Cruise: mmk… how bout a little hint?
my dog when she sees a vacuum: i have no concept of heaven and hell but holy shit you are the devil
I once saw someone stare at the McDonald’s menu for 15 minutes before ordering just one cheeseburger with no cheese. So yes, I do believe there are still undecided voters
*steps away from meeting to send my sister a puking emoji*
*tries to discreetly wipe up my spilled drink with your cat*
Me: when is your birthday
Her: March 1st
Me: *walking around the room* when is your birthday?
Today’s lesson:
Tuck your hoodie strings in or back BEFORE you lean over your bowl of soup.
I challenged a man who left his shopping trolley in the adjoining space and he replied “someone else will move it” before walking away.

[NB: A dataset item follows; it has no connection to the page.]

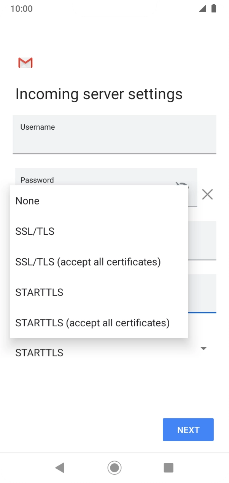Select STARTTLS from the list

(39, 292)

He was right, I did – and attached it to his driver’s side door with a cable tie
ME: *unbuttoning shirt* Sorry, it’s hot in here and I’m really nervous.
INTERVIEWER: I understand but please stop unbuttoning my shirt.
“Hello what’s your emergency?”
Me: Our carpet has got this stain on it and….damn they’ve hung up
Gf: WTF did you even tell them I’ve been stabbed?!!
Me: Amy, I think I know how to tell a good anecdote
[working in garage]
“Hand me a screwdriver, son”
A flat one?
“No”
[mixes vodka and Orange Crush] Here ya go
I’m glad school taught me the Pythagorean theorem instead of how to do my taxes. It came in really handy this Pythagorean theorem season. 🇺🇸
On the next “Unsolved Mysteries” my wife and I investigate how there aren’t enough hangers for the clothes we washed when they were on hangers before we wore them.
That stupid little run we do when someone holds the door open for us
I saw a promo for the new Gladiator movie and said to my husband, “That looks good. I wonder if I need to see the original first so I know what’s going on.” My husband jumped up and with his full outside voice said, “YOU’VE NEVER SEEN GLADIATOR?!?”